La plateforme eDNA est composée de trois salles d'extraction pré-PCR dédiées aux fèces, au sol et à l'ADN ancien, ainsi qu'à plusieurs salles post-PCR dédiées à la purification et au titrage de produits PCR. Le séquençage de prochaine génération sur les plateformes Illumina (HiSeq ou MiSeq) est externalisé.

Outre l'équipement de base (centrifugeuses, vortex, etc.), la plate-forme eDNA est équipée d'une tête de pipetage 96 et de deux machines PCR avec chacune 384 têtes.
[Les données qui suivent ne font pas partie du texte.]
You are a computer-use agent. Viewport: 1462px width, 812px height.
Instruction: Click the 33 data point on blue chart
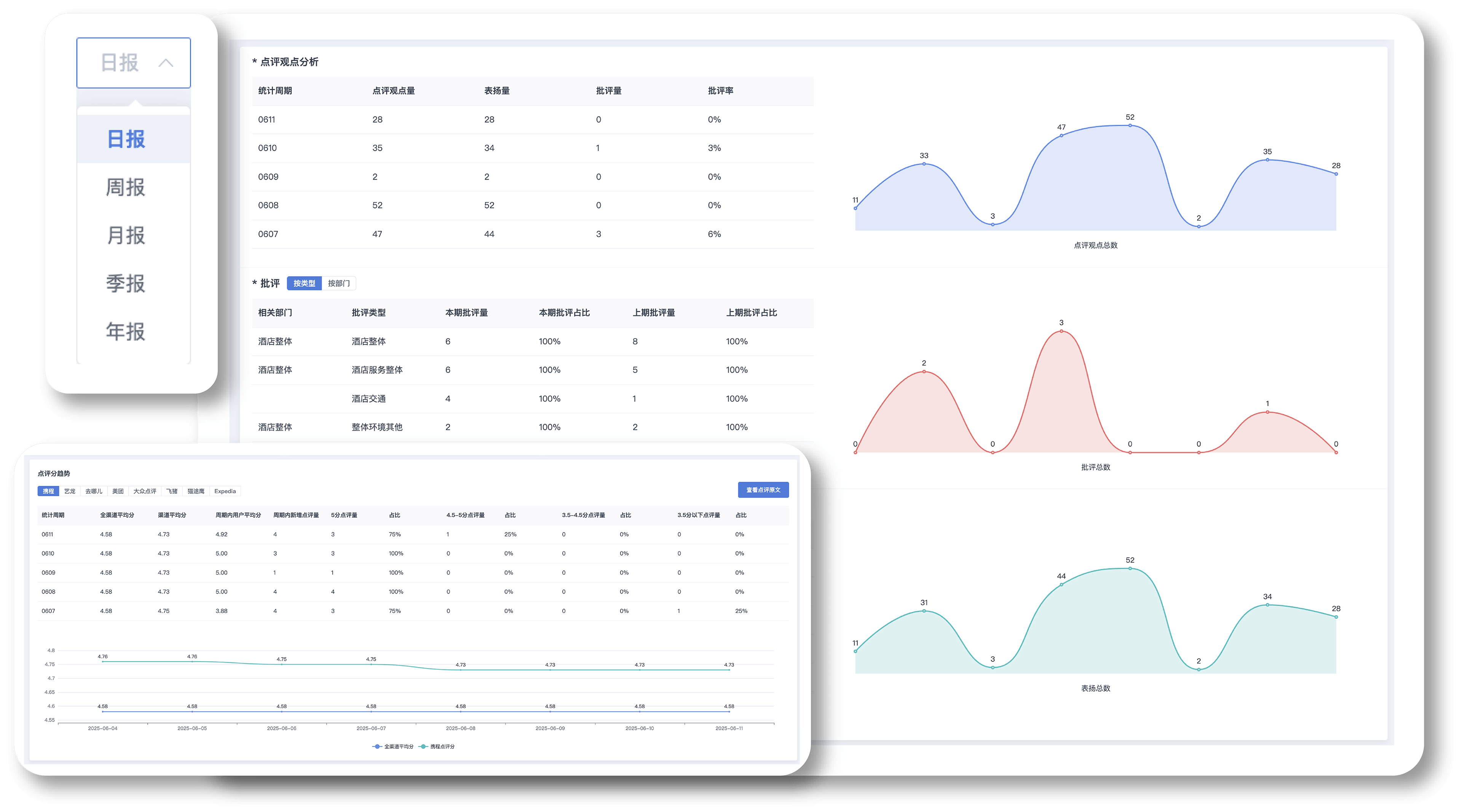924,164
Cela permet la mise en place, l'amplification et la purification de plus de 4500 PCR par jour.

Pour l'échantillonnage à grande échelle (sol ou fèces), la plate-forme eDNA possède des équipements qui peuvent être transportés et installés sur le terrain pour permettre l'extraction d'ADN juste après l'échantillonnage et pour ramener l'ADN sur les colonnes d'extraction. En utilisant cette approche, des extractions à grande échelle ont été effectuées en Guyane française, en Chine et en Afrique du Sud.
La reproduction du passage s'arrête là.